I want to calculate triple integral
\begin{equation}\int\limits_{-1}^{1}\int\limits_{-\sqrt{1-x^2}}^{\sqrt{1-x^2}}\int\limits_{x^2+y^2}^1 2z dzdydx.\end{equation}
(the surface is $z=x^2+y^2$, $0\leq z\leq 1$.)
In MAPLE, I have to calculate it, and the result is
$$\dfrac{2}{3}\pi.$$
Now I want calculate the triple integral with cylindrical coordinates, become this
\begin{equation}\int\limits_{0}^{2\pi}\int\limits_{0}^{1}\int\limits_{r}^1 2zr dzdrd\theta.\end{equation}
\begin{eqnarray}
\int\limits_{0}^{2\pi}\int\limits_{0}^{1}\int\limits_{r}^1 2zr dzdrd\theta
&=&
\int\limits_{0}^{2\pi}\int\limits_{0}^{1}\left[z^2r\right]_r^1drd\theta\\
&=&
\int\limits_{0}^{2\pi}\int\limits_{0}^{1}\left[r-r^3\right]drd\theta\\
&=&
\int\limits_{0}^{2\pi}\left[\dfrac{1}{2}r^2-\dfrac{1}{4}r^4\right]_0^1d\theta\\
&=&
\int\limits_{0}^{2\pi}\left[\dfrac{1}{4}\right]d\theta\\
&=&\left[\dfrac{1}{4}\theta\right]_0^{2\pi}\\
&=&\dfrac{1}{2}\pi.
\end{eqnarray}
The results are different.
Am I wrong?
Best Answer
In cylindrical coordinate system, one has $$r^2 = x^2+y^2.$$ Hence, your integral should become: $$\int_0^{2\pi}\int_0^1\int_{r^2}^12zrdzdrd\theta$$

Supplied material
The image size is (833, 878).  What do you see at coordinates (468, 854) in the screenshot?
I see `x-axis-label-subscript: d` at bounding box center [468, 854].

---

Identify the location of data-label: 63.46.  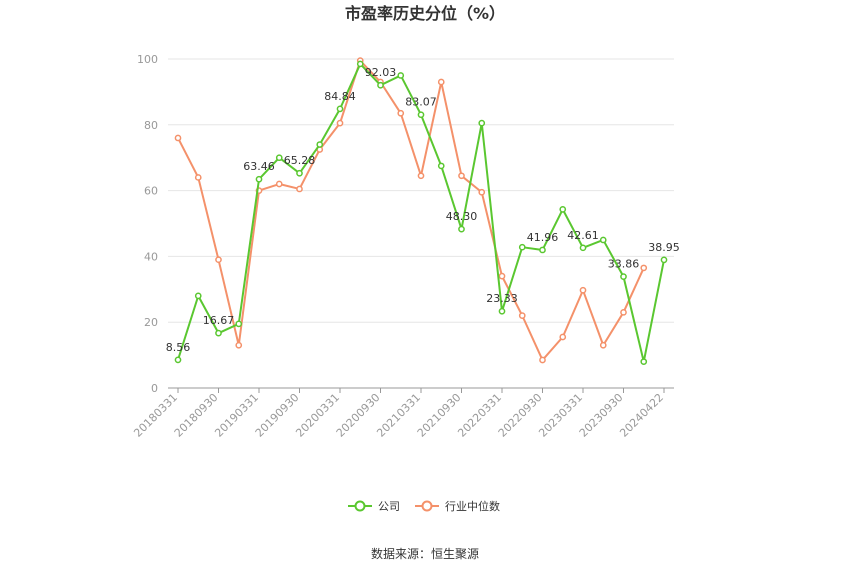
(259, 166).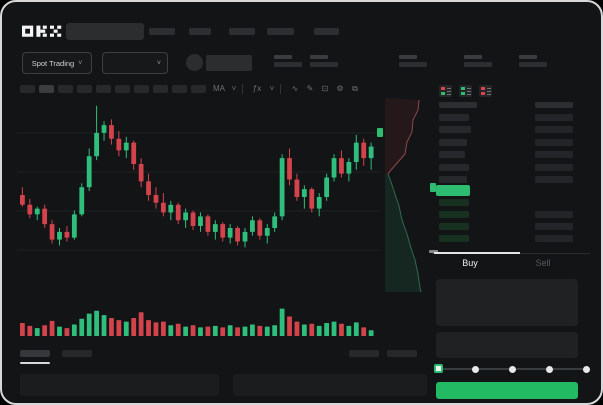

Exercises
1 – Rewrite the triple integral thread starting with "I want to calculate" and going on through "is $z=x^2+y^2$, $0\leq z\leq 1$.)", replacing "surface" with "paraboloid".
2 – Translate this sentence from the triple integral thread into French: "The results are different."
3 – According to the best answer in the triple integral thread, what should the lower limit of the z integral be in cylindrical coordinates, and why?
Work from the triple integral thread alone, not the data.

Responses by item number
1 –
I want to calculate triple integral
\begin{equation}\int\limits_{-1}^{1}\int\limits_{-\sqrt{1-x^2}}^{\sqrt{1-x^2}}\int\limits_{x^2+y^2}^1 2z dzdydx.\end{equation}
(the paraboloid is $z=x^2+y^2$, $0\leq z\leq 1$.)

2 – Les résultats sont différents.

3 – It should be r^2. The original lower limit is x^2+y^2, and in cylindrical coordinates r^2 = x^2+y^2. So the integral becomes ∫ from 0 to 2π ∫ from 0 to 1 ∫ from r^2 to 1 of 2zr dz dr dθ.